Task directions: Drop all images and give the records again exactly.

(Collected data)

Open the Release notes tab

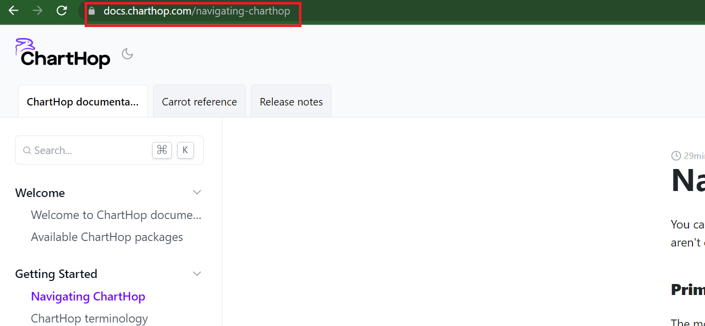point(291,102)
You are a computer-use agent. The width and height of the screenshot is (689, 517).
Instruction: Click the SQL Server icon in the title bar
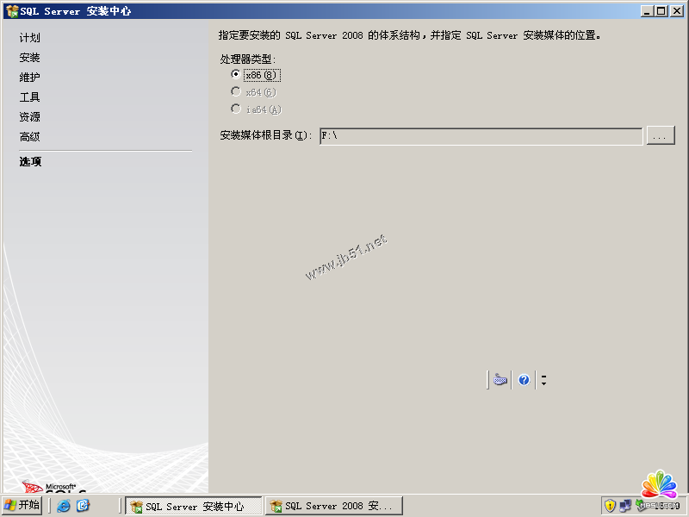pyautogui.click(x=11, y=11)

Response to this exercise:
Open the Release notes tab

point(291,102)
You are a computer-use agent. The width and height of the screenshot is (689, 517).
Instruction: Click the SQL Server icon in the title bar
pyautogui.click(x=11, y=11)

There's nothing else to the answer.